Approximate Calories For Popular Starbucks Coffee Drinks (Grande)
Drink Typical Calories Quick Take
Coconutmilk Latte About 130 kcal Moderate calories, dairy-free milk, mild sweetness.
2% Milk Caffè Latte About 190 kcal More protein, more sugar and total calories.
Flavored Latte With Syrup 220–300 kcal Extra sugar from syrup and any cream topping.
Plain Brewed Coffee <10 kcal Dark roast or medium roast with almost no calories.
Cold Brew (No Sweetener) <20 kcal Chilled option with a stronger coffee taste and low energy.

In that context, a coconutmilk latte sits on the lighter side of the flavored espresso family but far above plain brewed coffee. Swapping from a 2% milk latte to coconutmilk trims calories, though it also lowers protein and shifts the fat balance toward saturated fat instead of a mix of fat types.

If you usually order sweet seasonal lattes stacked with sauces and toppings, moving to a simpler coconutmilk latte can trim the calorie load while still giving a dessert-style feeling. For someone who already loves plain cold brew, the same move will feel like a step toward a dessert drink instead of a reduction.

Ordering Tips To Lighten Your Coconutmilk Latte

You do not need to ditch your favorite drink to bring the calorie total into a range that feels comfortable. Small tweaks at the register or in the app add up over a week of orders.

Pick The Right Size

Shifting from venti to grande or from grande to tall cuts a noticeable slice of calories with no other changes at all. Many regulars find that a smaller cup still feels satisfying once they get used to the new portion, especially if they sip slowly instead of rushing through the drink.

Dial Back Syrup And Sauces

If your coconutmilk latte includes flavored syrup, asking for fewer pumps is an easy lever. Dropping from four pumps to two can cut around 40–60 calories, depending on the syrup, while leaving the same base drink in the cup. You can also switch to sugar-free syrup where available.

Thick sauces such as mocha or white chocolate carry more sugar and some fat. Keeping those as an occasional extra instead of a daily habit helps keep total calories from creeping up without you noticing.
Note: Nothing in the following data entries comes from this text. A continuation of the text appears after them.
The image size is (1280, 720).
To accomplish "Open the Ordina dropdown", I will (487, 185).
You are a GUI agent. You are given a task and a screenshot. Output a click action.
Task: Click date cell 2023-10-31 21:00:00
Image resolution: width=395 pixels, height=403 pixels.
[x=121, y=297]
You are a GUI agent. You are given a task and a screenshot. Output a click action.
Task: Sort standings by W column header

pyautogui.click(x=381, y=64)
Skip Toppings And Add Spices

Whipped cream eats into your calorie budget in a hurry. Leaving it off your coconutmilk latte and asking for cinnamon, cocoa powder, or nutmeg on top keeps flavor, aroma, and a bit of visual flair without new calories from fat and sugar.
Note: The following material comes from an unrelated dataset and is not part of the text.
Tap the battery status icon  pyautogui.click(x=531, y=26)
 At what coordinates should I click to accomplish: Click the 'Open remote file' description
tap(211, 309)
A sprinkle of cinnamon or a dusting of cocoa on the foam changes the experience more than the calorie total, which makes it a neat trade for many coffee drinkers.

When To Choose Coconutmilk Over Other Milks

Coconutmilk shines for people who want a dairy-free latte with richer body than many almond or oat options. The flavor leans toward a toasted, slightly sweet profile that pairs well with espresso bitterness.

Someone with lactose intolerance may find this drink easier on the stomach than a standard dairy latte. People who follow a vegan pattern also often lean toward coconutmilk or other plant milks, especially when they still want a creamy coffee shop drink.

The trade-off sits in the fat pattern. Fortified coconutmilk brings some vitamins and minerals, but it has less protein than dairy milk and leans hard toward saturated fat. If heart health sits high on your list, balancing coconut-based drinks with other days that feature lower saturated fat choices can keep your weekly average in a comfortable zone.

Putting Your Drink Choice In Context

Knowing the calorie range for a Starbucks coconutmilk latte lets you treat it like any other part of the day’s food plan instead of a mystery number. Whether you order a short with no syrup or a grande with one flavor shot, you can see straight away how it fits alongside breakfast, lunch, and dinner.

If weight change is a goal, a clear calorie deficit plan turns this information into action. Once you know how many calories you want to average per day, you can decide how often a coconutmilk latte belongs in your week and which size feels right.

In the end, this drink can be a small, steady part of your routine or a dessert-style treat you enjoy once in a while. The numbers above, paired with the Starbucks nutrition tool, give you everything you need to tune each order so it lines up with your taste, your wallet, and your health goals at the same time.